The Reality of Marriage - Jiska Motswiri

About three years ago while preparing to get married, I observed a lot of couples. There were some married couples around us who made marriage seem so perfect, I wondered if our marriage would be like that. On the other hand, I would see people struggling, wives complaining about their husbands and openly shaming them, some even getting divorced. These two groups of people seemed to be contradicting each other, was marriage really that hard? Were the perfect couples just faking it in public? I wondered what the reality of marriage really was. 

My husband and I have been married for over two years now, in this short period of marriage we’ve had our ups and downs and learned valuable lessons. Here are some of the realities that I have learned.

Marriage is not always easy

As much as love conquers all things, that doesn’t mean it always comes naturally. A marriage involves two people with their own emotions, their own goals and more often than I wish, their own selfishness. Living closely with another person means you will see each other through every spectrum of emotion. Sometimes there are hard days, your spouse will be there when you are frustrated, angry or hurt and sometimes it’s hard to not project those feelings onto him. I have learned that the key to making marriage ‘easier’ is unity.

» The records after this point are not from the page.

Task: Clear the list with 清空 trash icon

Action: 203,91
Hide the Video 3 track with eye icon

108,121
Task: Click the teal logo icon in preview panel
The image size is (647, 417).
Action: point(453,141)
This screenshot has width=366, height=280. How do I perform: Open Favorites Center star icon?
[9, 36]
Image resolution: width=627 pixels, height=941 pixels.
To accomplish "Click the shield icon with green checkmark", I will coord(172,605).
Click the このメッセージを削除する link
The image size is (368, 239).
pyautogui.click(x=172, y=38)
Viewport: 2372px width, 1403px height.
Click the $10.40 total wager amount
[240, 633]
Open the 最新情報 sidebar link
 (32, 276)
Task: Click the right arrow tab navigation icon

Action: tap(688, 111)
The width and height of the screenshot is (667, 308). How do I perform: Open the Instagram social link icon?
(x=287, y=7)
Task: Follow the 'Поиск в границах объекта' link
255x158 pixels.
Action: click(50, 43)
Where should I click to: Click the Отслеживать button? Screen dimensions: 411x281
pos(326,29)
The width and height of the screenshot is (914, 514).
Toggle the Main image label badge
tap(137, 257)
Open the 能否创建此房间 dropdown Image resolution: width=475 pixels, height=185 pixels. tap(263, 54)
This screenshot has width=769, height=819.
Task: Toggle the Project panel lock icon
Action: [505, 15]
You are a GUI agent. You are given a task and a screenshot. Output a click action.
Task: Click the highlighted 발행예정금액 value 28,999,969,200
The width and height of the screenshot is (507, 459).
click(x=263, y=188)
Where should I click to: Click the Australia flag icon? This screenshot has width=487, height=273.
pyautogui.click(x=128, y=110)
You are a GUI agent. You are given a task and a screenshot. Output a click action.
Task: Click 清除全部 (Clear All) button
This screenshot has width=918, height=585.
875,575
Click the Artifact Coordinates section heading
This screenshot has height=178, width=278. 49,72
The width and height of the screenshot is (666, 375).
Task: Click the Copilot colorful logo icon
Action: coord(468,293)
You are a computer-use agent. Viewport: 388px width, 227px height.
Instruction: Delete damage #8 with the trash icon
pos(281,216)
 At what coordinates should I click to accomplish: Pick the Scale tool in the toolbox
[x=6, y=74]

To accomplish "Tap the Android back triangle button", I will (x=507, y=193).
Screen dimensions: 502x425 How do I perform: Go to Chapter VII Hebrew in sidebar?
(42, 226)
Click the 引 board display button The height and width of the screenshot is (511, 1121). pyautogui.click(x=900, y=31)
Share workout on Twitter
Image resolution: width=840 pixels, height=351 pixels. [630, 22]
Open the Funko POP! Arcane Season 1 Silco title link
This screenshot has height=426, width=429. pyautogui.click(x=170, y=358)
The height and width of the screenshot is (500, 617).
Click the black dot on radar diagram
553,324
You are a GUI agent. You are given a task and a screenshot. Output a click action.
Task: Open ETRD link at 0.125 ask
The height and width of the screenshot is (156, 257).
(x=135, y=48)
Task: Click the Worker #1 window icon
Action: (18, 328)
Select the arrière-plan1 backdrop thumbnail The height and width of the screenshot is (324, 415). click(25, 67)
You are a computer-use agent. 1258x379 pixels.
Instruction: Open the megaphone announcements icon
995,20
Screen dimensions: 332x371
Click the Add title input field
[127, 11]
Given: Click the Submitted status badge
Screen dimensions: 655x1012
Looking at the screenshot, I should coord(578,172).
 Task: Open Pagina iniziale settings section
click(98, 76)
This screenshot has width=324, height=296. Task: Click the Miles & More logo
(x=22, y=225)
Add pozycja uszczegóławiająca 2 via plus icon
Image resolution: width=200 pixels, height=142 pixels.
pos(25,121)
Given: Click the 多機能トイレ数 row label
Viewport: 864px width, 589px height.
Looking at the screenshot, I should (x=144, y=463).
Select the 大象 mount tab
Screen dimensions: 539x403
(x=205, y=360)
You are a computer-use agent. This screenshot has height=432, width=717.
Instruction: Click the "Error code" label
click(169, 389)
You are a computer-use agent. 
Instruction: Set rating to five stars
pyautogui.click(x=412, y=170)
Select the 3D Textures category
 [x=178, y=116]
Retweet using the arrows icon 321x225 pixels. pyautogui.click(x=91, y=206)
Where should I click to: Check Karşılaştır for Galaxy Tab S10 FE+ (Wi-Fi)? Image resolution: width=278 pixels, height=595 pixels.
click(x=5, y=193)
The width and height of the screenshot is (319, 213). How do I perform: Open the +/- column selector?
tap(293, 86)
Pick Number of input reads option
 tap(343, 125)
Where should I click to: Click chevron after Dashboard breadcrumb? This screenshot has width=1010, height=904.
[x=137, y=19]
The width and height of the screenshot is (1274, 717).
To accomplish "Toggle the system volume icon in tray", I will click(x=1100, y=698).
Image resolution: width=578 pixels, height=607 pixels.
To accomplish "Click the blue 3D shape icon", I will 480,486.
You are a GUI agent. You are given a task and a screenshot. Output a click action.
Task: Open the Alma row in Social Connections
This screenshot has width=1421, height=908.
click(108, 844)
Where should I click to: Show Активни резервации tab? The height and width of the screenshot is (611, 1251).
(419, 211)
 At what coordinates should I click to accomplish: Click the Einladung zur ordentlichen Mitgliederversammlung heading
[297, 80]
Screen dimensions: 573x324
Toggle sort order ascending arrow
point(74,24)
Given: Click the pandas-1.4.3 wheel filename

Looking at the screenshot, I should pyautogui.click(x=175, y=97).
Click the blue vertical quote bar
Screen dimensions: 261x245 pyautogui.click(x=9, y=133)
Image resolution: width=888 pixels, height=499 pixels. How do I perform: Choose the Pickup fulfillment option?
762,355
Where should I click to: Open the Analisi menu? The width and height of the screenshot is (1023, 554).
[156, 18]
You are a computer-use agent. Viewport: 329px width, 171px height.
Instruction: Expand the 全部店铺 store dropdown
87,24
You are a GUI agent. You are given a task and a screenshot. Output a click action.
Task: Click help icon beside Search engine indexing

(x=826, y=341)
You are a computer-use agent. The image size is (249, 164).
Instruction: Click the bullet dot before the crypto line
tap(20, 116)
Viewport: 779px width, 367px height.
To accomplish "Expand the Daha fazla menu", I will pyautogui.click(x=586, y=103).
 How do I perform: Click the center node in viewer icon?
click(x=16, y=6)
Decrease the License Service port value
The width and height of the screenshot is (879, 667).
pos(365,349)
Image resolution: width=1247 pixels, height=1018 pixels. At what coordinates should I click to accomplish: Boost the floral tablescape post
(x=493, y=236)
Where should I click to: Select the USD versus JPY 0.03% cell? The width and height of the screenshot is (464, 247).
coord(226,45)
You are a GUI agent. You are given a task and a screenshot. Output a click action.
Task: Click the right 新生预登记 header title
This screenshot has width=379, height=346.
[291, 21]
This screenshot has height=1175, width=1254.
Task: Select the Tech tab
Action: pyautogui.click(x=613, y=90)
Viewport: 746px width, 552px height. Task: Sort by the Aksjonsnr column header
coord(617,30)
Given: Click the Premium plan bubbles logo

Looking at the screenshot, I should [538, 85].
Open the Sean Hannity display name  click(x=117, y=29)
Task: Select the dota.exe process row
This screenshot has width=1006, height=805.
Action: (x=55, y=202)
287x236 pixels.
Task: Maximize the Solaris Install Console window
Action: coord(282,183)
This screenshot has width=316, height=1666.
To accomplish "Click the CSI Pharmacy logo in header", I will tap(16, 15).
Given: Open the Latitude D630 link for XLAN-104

If you learn to live in unison with both God and your husband, this will prevent a lot of frustration. If his goals and your goals, become one united goal, you will automatically start fighting together instead of fighting each other. I’ve learned to make sure to constantly be praying over my marriage and my husband, do not try to do this alone but involve God in it. 

Marriage requires sacrifice

Have you ever had those days where you come home tired and all you want to do is sleep? But your husband might also have had a long day and instead of wanting to sleep, he wants to eat. I’ve had many of those days, and every single time I had to choose between the selfless decision to cook for my husband, or the selfish decision to go to sleep. Marriage requires sacrifice, you will have to die to your own needs and put your husband’s needs first. Of course, this goes both ways, and many times I have found myself complaining that I am the only one sacrificing in our marriage. But I have learned that complaining is not going to make anyone happier. Instead, I tried to see things from his perspective and realised all the things he does for me. Ask God to help you focus on being selfless instead of selfish. I have come to a point where I actually enjoy doing things for my husband, small acts of service can put him in a good mood, which contributes to the atmosphere of our entire household.

   

Above all, marriage is beautiful

I’m not a perfect wife. My husband is not a perfect husband. But our God is a perfect God, and through Him we have a perfect union. Having God in the centre of your marriage makes it a beautiful journey. Your husband is a blessing from God and has been placed in your life to bring you closer to Him. In the same way, you are a blessing from God to your husband. How powerful is it for a man to have someone on his side who is constantly praying for him and encouraging him! God made marriage beautiful, so seek the beauty in it every day. Enjoy every minute of it and never forget that God has brought you and your husband together for a reason. Your marriage has a purpose, your marriage has always been part of God’s plan. 

Written By Jiska Motswiri

Jiska is a part of team in Gaborone, Botswana and is married to Patrick.